Ook met zijn woordenboeken stond Plantijn een hoger doel voor ogen. In de Nederlanden werden alleen dialecten gesproken. Plantijn geloofde dat een gesproken en geschreven standaardtaal zou bijdragen tot de eenheid van het taalgebied. De Schat der Neder-duytscher spraken — en de latere opvolgers ervan — was het eerste woordenboek van het Nederlands, en meteen het eerste woordenboek van een levende taal dat verscheen in Europa. Zelf kreeg de expat Plantijn het Nederlands nooit onder de knie.
Pieken en dalen
In 1571 begon hij aan een nieuwe gigantische opdracht: in opdracht van Filips II drukte hij de vernieuwde brevieren en misboeken voor de geestelijkheid in Spanje en de overzeese kolonies. Het ging om tienduizenden exemplaren, in allerlei formaten. In Spanje was geen enkele drukker in staat die klus in zo’n korte tijd te klaren. In die jaren was Plantijn manager van een forse kmo: hij beschikte over 22 persen en had een personeelsbestand van 32 drukkers-inkters, twintig zetters en drie proeflezers, naast winkelbedienden en hulp in de huishouding.

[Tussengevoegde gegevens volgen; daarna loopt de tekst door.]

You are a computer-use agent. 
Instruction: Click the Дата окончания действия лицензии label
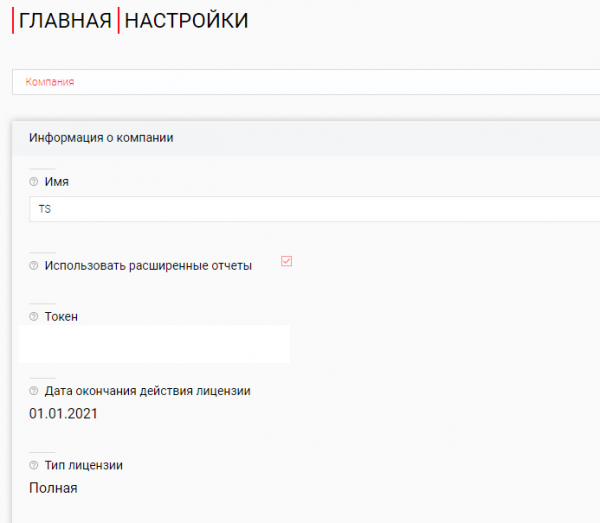[147, 391]
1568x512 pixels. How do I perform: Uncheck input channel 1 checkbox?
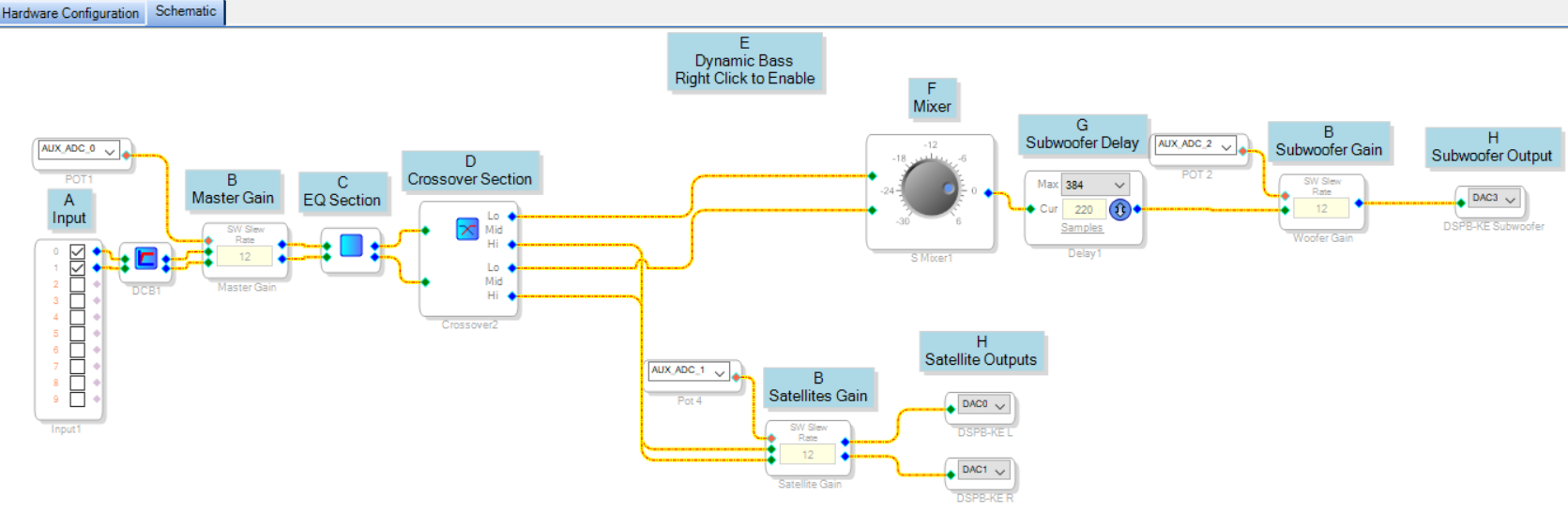coord(78,268)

De opdracht voor koning Filips II was de piek in zijn carrière. Maar hij ging ook door diepe dalen. De vervolging van protestanten leidde tot opstanden en oorlog in de Nederlanden. Plantijn kreeg te maken met de beeldenstorm in 1566, de Spaanse furie in 1576 en de val van Antwerpen in 1585. Telkens moest hij op zoek naar financiers om zijn uitgeverij weer op te starten, terwijl ook zijn publiek financieel aan de grond zat. In 1581 zag hij niet genoeg toekomst meer in Antwerpen. Hij vestigde zich in Leiden, waar hij een filiaal van De Gulden Passer opende. Drie jaar later was hij terug in het Zuiden, om de opvolging van zijn familiebedrijf in goede banen te leiden.

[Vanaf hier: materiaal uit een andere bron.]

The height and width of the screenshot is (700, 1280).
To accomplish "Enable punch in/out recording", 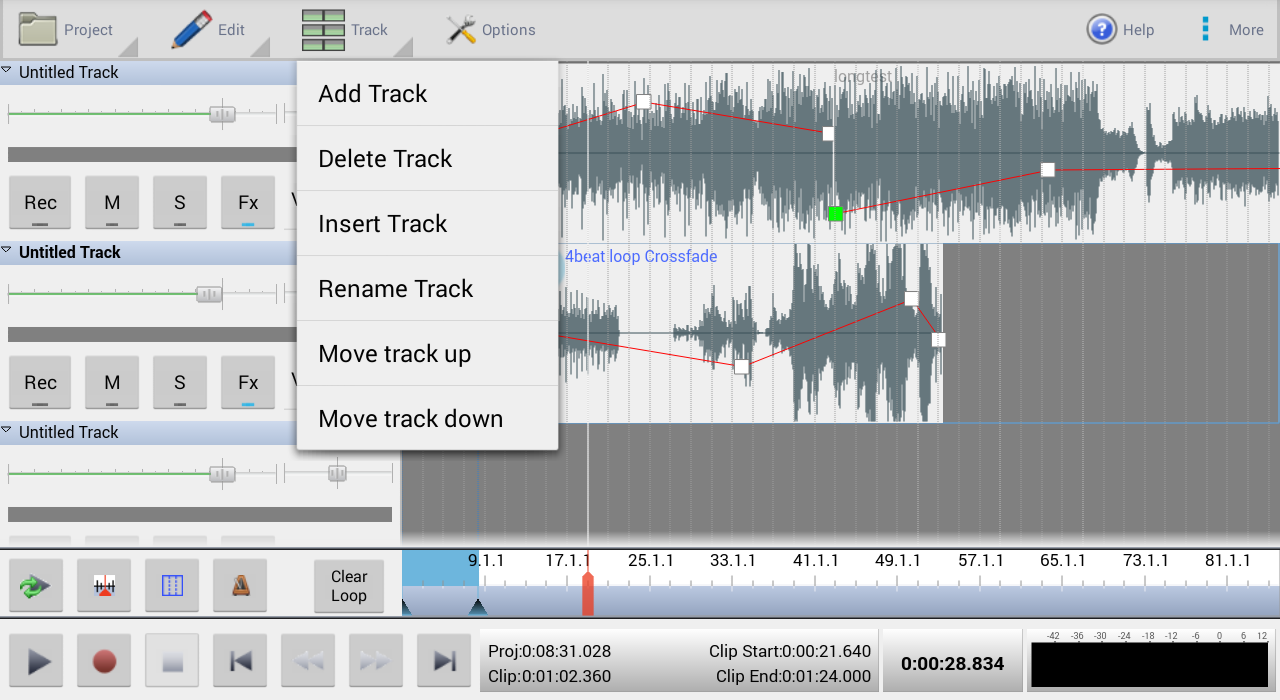I will [104, 586].
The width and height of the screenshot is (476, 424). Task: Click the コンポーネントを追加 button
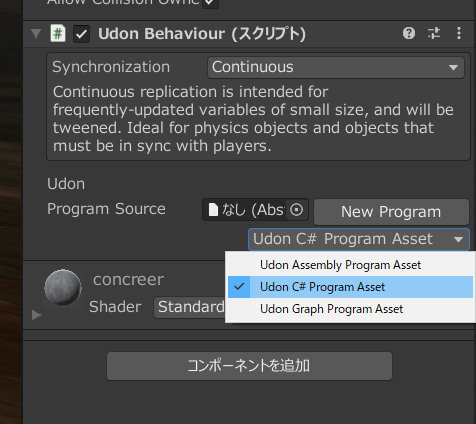click(x=249, y=366)
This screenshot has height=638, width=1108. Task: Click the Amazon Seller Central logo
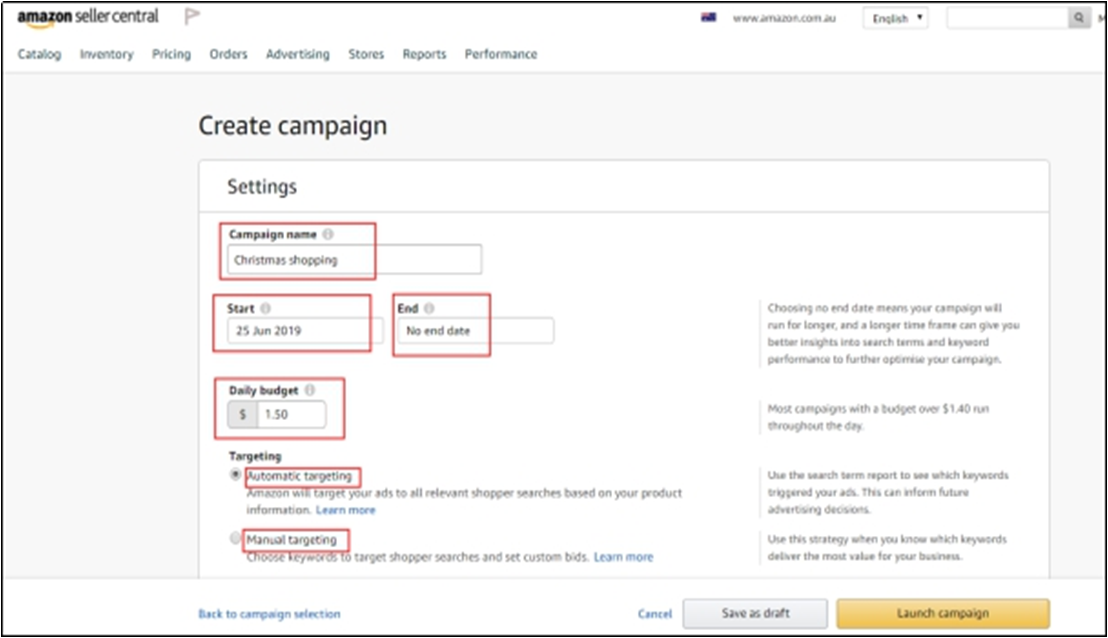88,17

Tienduizenden Antwerpenaren vertrokken definitief naar het Noorden. Toen de protestantse opstandelingen de Schelde blokkeerden en de haven stilviel, “liep de stad leeg als een lekke ballon”, aldus Langereis. Amsterdam werd de nieuwe boomtown. Begin zeventiende eeuw kwamen drie op de tien inwoners van die stad uit het Zuiden. Veel migranten waren ondernemers, die enorme kapitalen, hun kennis en hun contacten meebrachten. Nederland was klaar voor zijn gouden eeuw.
Sandra Langereis, De woordenaar. Christoffel Plantijn, ‘s werelds grootste drukker en uitgever (1520-1589), Amsterdam, Balans, 399 blz., 29,95 euro, ook verkrijgbaar als e-book.
WIM VER ELST
Plantijn publiceerde het eerste woordenboek van een levende taal in Europa.